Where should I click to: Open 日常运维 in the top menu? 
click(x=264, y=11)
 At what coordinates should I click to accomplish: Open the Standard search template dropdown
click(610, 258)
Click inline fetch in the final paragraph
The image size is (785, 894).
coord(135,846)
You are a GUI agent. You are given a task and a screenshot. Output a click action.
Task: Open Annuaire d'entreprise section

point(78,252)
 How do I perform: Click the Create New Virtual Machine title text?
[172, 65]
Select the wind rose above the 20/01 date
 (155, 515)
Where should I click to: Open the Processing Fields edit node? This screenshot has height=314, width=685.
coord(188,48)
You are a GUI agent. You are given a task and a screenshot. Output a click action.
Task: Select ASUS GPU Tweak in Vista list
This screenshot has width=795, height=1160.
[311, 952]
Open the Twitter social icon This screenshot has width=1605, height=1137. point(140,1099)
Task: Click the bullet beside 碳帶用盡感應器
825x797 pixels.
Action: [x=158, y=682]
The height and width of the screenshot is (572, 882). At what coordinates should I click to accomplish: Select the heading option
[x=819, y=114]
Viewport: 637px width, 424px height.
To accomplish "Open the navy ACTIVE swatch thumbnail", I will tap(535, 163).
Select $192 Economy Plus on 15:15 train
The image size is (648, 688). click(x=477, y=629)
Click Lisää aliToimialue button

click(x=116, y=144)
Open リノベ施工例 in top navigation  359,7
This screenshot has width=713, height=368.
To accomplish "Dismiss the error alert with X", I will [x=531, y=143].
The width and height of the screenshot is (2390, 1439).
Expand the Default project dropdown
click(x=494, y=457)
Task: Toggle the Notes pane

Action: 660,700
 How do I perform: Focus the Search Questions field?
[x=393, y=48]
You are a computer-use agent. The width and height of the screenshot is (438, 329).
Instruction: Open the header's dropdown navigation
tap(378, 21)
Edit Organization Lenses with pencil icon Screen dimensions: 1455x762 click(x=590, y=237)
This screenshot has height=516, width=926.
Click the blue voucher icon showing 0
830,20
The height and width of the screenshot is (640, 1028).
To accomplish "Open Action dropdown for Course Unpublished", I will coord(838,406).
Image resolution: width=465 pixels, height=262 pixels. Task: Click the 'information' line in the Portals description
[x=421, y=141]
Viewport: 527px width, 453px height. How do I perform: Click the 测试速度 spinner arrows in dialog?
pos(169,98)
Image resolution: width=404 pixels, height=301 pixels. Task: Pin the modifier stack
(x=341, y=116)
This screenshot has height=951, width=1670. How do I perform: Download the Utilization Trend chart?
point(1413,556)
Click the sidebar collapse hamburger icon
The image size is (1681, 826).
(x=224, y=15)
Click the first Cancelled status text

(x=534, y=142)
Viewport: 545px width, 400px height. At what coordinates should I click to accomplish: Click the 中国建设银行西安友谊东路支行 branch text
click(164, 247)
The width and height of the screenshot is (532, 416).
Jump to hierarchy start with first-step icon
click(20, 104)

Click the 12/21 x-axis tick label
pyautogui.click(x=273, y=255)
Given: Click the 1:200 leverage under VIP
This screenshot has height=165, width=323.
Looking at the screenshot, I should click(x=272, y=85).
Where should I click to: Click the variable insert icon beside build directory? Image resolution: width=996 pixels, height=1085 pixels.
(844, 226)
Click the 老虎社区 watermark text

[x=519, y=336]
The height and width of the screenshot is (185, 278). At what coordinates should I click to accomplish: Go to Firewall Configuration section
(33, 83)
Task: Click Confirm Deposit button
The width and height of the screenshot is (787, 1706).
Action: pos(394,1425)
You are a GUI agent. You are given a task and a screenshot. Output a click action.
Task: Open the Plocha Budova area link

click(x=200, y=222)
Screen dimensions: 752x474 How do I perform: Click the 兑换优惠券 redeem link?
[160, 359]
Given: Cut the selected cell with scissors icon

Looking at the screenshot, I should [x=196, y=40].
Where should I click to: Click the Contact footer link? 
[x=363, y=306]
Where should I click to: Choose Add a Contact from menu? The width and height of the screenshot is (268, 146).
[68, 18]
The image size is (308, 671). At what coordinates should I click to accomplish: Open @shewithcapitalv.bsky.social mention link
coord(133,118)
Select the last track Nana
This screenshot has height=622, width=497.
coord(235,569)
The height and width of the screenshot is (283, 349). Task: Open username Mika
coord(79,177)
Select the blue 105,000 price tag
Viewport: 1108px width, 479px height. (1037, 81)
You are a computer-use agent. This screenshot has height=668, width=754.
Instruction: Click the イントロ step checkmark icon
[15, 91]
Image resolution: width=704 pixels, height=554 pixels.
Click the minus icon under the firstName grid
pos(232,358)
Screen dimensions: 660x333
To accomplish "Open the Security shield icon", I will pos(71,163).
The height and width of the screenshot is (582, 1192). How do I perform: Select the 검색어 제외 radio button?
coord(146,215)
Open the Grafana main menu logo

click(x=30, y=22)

■ ■ ■ ■

Przepisz wiernie, wiersz po wierszu, wszystkie pozycje zamieszczone powyżej.

* ROZWIĄZANIE *
Where should I click to: Open 日常运维 in the top menu? 
click(x=264, y=11)
 At what coordinates should I click to accomplish: Open the Standard search template dropdown
click(610, 258)
Click inline fetch in the final paragraph
The image size is (785, 894).
coord(135,846)
You are a GUI agent. You are given a task and a screenshot. Output a click action.
Task: Open Annuaire d'entreprise section

point(78,252)
 How do I perform: Click the Create New Virtual Machine title text?
[172, 65]
Select the wind rose above the 20/01 date
 (155, 515)
Where should I click to: Open the Processing Fields edit node? This screenshot has height=314, width=685.
coord(188,48)
You are a GUI agent. You are given a task and a screenshot. Output a click action.
Task: Select ASUS GPU Tweak in Vista list
This screenshot has width=795, height=1160.
[311, 952]
Open the Twitter social icon This screenshot has width=1605, height=1137. point(140,1099)
Task: Click the bullet beside 碳帶用盡感應器
825x797 pixels.
Action: [x=158, y=682]
The height and width of the screenshot is (572, 882). At what coordinates should I click to accomplish: Select the heading option
[x=819, y=114]
Viewport: 637px width, 424px height.
To accomplish "Open the navy ACTIVE swatch thumbnail", I will tap(535, 163).
Select $192 Economy Plus on 15:15 train
The image size is (648, 688). click(x=477, y=629)
Click Lisää aliToimialue button

click(x=116, y=144)
Open リノベ施工例 in top navigation  359,7
This screenshot has width=713, height=368.
To accomplish "Dismiss the error alert with X", I will [x=531, y=143].
The width and height of the screenshot is (2390, 1439).
Expand the Default project dropdown
click(x=494, y=457)
Task: Toggle the Notes pane

Action: 660,700
 How do I perform: Focus the Search Questions field?
[x=393, y=48]
You are a computer-use agent. The width and height of the screenshot is (438, 329).
Instruction: Open the header's dropdown navigation
tap(378, 21)
Edit Organization Lenses with pencil icon Screen dimensions: 1455x762 click(x=590, y=237)
This screenshot has height=516, width=926.
Click the blue voucher icon showing 0
830,20
The height and width of the screenshot is (640, 1028).
To accomplish "Open Action dropdown for Course Unpublished", I will coord(838,406).
Image resolution: width=465 pixels, height=262 pixels. Task: Click the 'information' line in the Portals description
[x=421, y=141]
Viewport: 527px width, 453px height. How do I perform: Click the 测试速度 spinner arrows in dialog?
pos(169,98)
Image resolution: width=404 pixels, height=301 pixels. Task: Pin the modifier stack
(x=341, y=116)
This screenshot has height=951, width=1670. How do I perform: Download the Utilization Trend chart?
point(1413,556)
Click the sidebar collapse hamburger icon
The image size is (1681, 826).
(x=224, y=15)
Click the first Cancelled status text

(x=534, y=142)
Viewport: 545px width, 400px height. At what coordinates should I click to accomplish: Click the 中国建设银行西安友谊东路支行 branch text
click(164, 247)
The width and height of the screenshot is (532, 416).
Jump to hierarchy start with first-step icon
click(20, 104)

Click the 12/21 x-axis tick label
pyautogui.click(x=273, y=255)
Given: Click the 1:200 leverage under VIP
This screenshot has height=165, width=323.
Looking at the screenshot, I should click(x=272, y=85).
Where should I click to: Click the variable insert icon beside build directory? Image resolution: width=996 pixels, height=1085 pixels.
(844, 226)
Click the 老虎社区 watermark text

[x=519, y=336]
The height and width of the screenshot is (185, 278). At what coordinates should I click to accomplish: Go to Firewall Configuration section
(33, 83)
Task: Click Confirm Deposit button
The width and height of the screenshot is (787, 1706).
Action: pos(394,1425)
You are a GUI agent. You are given a task and a screenshot. Output a click action.
Task: Open the Plocha Budova area link

click(x=200, y=222)
Screen dimensions: 752x474 How do I perform: Click the 兑换优惠券 redeem link?
[160, 359]
Given: Cut the selected cell with scissors icon

Looking at the screenshot, I should [x=196, y=40].
Where should I click to: Click the Contact footer link? 
[x=363, y=306]
Where should I click to: Choose Add a Contact from menu? The width and height of the screenshot is (268, 146).
[68, 18]
The image size is (308, 671). At what coordinates should I click to accomplish: Open @shewithcapitalv.bsky.social mention link
coord(133,118)
Select the last track Nana
This screenshot has height=622, width=497.
coord(235,569)
The height and width of the screenshot is (283, 349). Task: Open username Mika
coord(79,177)
Select the blue 105,000 price tag
Viewport: 1108px width, 479px height. (1037, 81)
You are a computer-use agent. This screenshot has height=668, width=754.
Instruction: Click the イントロ step checkmark icon
[15, 91]
Image resolution: width=704 pixels, height=554 pixels.
Click the minus icon under the firstName grid
pos(232,358)
Screen dimensions: 660x333
To accomplish "Open the Security shield icon", I will pos(71,163).
The height and width of the screenshot is (582, 1192). How do I perform: Select the 검색어 제외 radio button?
coord(146,215)
Open the Grafana main menu logo

click(x=30, y=22)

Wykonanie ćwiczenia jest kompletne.